======== Excerpted data

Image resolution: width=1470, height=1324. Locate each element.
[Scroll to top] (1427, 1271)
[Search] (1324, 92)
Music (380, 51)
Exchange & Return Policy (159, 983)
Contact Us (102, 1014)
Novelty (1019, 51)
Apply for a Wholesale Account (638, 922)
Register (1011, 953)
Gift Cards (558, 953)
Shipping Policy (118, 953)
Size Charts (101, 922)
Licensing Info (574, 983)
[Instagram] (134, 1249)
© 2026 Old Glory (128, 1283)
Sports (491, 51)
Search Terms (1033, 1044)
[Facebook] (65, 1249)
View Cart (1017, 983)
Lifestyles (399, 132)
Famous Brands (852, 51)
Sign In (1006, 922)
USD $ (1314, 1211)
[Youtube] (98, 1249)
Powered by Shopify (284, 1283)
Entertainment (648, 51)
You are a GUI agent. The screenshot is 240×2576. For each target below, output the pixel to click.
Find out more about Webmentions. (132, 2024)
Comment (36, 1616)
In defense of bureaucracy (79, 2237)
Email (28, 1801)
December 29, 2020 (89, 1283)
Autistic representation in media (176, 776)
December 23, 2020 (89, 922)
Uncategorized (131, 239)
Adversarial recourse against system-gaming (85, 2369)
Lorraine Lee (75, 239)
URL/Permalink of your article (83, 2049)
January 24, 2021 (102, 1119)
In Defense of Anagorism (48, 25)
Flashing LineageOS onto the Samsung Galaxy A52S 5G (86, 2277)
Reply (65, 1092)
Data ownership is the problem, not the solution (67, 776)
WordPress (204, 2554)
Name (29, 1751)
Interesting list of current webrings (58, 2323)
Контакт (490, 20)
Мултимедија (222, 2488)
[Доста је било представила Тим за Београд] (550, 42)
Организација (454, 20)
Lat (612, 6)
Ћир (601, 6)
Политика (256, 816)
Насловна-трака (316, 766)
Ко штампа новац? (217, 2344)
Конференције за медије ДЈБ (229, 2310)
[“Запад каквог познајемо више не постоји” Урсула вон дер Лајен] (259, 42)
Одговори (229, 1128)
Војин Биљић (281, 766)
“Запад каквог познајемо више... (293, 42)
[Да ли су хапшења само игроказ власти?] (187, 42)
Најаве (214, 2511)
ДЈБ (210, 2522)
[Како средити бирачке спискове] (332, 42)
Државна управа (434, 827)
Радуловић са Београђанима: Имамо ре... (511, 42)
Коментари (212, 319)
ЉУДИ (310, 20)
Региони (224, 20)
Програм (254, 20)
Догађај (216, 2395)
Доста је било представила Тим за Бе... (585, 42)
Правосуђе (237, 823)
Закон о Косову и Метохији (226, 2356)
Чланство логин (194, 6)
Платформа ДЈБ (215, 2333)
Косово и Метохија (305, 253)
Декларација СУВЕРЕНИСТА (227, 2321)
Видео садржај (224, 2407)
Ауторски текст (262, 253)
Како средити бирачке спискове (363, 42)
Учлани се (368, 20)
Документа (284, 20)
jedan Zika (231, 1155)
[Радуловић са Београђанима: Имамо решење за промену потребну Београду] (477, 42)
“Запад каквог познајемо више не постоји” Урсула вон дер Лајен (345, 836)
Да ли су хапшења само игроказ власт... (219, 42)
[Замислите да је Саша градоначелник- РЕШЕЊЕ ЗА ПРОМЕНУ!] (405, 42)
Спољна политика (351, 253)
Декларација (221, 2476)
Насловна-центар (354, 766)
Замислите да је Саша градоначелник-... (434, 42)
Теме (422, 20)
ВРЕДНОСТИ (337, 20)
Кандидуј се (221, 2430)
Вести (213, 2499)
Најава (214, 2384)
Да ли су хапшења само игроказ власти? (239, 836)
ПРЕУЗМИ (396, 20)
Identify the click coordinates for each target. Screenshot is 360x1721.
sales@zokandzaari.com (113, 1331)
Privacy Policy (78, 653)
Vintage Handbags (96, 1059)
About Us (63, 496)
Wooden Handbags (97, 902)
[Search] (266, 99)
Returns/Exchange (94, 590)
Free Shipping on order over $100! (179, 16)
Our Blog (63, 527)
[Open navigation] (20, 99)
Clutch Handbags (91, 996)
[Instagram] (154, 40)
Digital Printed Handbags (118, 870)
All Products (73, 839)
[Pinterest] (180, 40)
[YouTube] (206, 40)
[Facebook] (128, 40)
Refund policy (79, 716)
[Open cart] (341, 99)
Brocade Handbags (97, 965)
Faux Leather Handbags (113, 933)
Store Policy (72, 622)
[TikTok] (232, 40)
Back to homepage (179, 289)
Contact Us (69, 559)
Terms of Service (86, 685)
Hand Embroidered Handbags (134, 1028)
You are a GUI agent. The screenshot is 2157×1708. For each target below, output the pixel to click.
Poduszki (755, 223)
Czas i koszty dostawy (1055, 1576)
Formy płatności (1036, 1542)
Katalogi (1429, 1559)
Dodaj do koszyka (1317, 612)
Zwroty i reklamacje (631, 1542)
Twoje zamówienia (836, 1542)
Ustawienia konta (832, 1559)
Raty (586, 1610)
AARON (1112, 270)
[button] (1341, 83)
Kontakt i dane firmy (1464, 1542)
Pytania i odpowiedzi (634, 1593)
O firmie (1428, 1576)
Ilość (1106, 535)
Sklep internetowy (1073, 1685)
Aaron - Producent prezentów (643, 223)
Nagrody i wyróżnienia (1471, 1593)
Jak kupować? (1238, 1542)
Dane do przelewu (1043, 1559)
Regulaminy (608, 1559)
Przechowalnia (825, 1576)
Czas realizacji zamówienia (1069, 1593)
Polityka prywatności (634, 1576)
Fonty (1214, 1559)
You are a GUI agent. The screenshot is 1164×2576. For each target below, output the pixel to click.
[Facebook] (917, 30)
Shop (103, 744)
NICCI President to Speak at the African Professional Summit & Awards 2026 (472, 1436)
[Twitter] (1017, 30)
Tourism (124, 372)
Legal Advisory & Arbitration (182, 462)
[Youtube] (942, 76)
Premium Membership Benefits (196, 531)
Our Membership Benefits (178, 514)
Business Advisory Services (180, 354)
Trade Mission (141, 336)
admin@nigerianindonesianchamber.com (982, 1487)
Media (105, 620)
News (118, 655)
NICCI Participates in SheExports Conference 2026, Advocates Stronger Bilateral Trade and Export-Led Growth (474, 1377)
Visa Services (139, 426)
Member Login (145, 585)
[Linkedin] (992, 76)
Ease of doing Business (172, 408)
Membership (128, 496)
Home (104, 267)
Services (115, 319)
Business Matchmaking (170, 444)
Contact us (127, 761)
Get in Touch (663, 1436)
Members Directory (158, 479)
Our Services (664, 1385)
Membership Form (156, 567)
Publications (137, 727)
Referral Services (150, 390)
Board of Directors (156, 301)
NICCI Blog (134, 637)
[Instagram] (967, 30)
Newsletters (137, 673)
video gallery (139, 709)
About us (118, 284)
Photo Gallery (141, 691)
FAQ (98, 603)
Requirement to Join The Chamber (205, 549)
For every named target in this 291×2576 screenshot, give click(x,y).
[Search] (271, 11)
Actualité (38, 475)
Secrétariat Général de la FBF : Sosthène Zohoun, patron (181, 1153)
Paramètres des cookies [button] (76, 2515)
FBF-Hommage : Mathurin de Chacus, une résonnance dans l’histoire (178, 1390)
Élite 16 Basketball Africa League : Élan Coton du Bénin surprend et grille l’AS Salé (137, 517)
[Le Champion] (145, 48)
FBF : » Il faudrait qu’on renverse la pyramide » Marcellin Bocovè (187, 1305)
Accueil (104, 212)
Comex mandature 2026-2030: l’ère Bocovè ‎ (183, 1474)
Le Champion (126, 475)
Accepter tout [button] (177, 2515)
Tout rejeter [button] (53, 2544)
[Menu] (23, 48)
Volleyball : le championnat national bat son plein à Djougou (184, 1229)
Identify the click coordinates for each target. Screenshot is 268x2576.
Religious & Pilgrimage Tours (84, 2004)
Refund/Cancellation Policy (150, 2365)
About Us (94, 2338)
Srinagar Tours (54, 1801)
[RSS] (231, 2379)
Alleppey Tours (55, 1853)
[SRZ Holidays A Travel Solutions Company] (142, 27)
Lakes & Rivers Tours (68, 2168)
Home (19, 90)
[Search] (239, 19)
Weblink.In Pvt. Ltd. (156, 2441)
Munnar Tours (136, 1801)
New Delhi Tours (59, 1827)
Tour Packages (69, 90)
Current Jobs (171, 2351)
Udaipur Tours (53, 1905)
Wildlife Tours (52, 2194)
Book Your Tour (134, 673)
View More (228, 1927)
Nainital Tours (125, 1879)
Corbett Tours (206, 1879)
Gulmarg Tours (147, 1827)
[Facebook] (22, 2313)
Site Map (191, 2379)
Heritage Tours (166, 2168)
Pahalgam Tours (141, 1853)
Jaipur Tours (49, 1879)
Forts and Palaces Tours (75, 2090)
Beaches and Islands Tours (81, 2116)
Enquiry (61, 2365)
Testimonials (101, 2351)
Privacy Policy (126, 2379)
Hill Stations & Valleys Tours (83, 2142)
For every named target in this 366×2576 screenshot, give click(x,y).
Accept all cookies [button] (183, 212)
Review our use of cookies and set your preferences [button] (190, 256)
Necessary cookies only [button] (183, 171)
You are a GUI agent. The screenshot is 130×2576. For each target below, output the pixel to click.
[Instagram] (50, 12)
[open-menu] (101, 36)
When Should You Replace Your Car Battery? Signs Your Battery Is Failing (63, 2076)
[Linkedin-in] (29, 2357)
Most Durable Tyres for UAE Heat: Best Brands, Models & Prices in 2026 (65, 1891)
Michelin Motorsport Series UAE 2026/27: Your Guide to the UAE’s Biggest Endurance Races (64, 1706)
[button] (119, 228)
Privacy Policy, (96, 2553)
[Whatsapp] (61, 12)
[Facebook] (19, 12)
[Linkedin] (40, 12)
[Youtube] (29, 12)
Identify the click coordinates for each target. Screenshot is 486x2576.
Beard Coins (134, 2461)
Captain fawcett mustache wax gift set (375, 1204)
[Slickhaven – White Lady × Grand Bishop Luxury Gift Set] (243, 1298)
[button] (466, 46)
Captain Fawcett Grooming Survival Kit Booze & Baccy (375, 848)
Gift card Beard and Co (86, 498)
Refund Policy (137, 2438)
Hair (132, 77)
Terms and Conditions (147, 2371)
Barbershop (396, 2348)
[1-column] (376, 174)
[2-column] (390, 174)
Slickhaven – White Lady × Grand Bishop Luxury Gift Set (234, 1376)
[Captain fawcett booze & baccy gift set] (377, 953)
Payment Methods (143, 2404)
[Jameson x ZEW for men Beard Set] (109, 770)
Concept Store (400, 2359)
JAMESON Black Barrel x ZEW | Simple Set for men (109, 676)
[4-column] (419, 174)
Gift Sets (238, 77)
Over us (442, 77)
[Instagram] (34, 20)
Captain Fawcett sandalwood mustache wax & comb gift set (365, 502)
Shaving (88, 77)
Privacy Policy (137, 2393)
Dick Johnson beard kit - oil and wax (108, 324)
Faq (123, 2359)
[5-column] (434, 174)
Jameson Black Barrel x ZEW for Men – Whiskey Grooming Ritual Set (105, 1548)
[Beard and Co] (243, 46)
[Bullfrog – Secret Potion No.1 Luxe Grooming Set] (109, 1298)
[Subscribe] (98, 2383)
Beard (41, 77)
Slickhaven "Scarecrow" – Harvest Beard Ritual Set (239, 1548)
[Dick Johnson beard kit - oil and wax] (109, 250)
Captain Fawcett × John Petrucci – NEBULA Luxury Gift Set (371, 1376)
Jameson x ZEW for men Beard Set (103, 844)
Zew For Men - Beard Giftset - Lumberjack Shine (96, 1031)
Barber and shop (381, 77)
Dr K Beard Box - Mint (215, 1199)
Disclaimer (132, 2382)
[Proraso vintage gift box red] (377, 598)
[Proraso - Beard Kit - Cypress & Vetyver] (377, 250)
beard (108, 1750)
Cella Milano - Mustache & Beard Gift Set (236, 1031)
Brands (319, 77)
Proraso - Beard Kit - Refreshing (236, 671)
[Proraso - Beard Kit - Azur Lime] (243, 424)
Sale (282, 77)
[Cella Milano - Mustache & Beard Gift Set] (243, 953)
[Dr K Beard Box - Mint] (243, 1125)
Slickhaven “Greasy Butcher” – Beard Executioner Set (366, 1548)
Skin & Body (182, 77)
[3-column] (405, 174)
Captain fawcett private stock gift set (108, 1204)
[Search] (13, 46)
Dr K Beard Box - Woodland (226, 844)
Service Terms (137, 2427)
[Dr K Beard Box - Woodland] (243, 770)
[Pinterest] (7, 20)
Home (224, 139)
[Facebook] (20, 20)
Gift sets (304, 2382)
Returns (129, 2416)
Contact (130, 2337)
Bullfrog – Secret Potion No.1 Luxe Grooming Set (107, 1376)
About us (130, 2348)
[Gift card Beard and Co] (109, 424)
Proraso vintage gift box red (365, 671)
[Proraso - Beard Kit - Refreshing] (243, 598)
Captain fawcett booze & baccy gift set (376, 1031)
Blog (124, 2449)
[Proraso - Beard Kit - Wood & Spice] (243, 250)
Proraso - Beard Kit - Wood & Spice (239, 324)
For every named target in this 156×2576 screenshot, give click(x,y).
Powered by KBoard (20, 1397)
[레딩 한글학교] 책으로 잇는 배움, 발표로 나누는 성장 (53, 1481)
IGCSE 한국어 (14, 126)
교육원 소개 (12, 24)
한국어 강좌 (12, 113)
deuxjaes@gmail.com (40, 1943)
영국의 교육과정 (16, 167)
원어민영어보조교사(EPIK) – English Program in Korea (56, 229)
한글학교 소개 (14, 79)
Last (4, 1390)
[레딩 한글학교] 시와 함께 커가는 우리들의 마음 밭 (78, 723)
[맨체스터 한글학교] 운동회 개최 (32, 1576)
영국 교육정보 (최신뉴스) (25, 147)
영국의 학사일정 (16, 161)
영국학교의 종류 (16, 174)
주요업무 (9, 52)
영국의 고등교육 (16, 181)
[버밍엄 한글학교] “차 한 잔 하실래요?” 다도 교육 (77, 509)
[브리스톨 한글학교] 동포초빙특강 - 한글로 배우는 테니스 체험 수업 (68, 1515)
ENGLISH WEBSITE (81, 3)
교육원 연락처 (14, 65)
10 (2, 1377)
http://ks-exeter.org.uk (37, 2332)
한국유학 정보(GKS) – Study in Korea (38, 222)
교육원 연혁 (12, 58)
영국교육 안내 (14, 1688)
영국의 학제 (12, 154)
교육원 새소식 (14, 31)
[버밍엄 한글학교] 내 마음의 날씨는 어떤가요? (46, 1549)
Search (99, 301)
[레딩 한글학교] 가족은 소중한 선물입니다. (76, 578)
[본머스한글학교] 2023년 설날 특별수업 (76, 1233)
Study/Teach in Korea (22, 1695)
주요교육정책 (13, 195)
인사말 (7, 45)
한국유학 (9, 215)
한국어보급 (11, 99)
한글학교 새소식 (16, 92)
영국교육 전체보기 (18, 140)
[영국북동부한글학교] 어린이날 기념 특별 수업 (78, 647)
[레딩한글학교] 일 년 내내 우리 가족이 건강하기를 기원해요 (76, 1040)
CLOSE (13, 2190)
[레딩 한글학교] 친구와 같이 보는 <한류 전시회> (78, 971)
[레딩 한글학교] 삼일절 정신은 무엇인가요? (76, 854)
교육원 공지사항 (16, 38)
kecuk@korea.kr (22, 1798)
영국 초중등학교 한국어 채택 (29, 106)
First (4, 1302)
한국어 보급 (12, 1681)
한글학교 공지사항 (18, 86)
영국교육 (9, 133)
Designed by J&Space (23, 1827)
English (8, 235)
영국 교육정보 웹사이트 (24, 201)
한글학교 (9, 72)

================

■ What the exercise asks: Print again the lines of the entries above that fall between the line holding "URL/Permalink of your article (83, 2049)" and the line holding "Interesting list of", inclusive, exactly as they stand.

■ Exercise output:
URL/Permalink of your article (83, 2049)
January 24, 2021 (102, 1119)
In Defense of Anagorism (48, 25)
Flashing LineageOS onto the Samsung Galaxy A52S 5G (86, 2277)
Reply (65, 1092)
Data ownership is the problem, not the solution (67, 776)
WordPress (204, 2554)
Name (29, 1751)
Interesting list of current webrings (58, 2323)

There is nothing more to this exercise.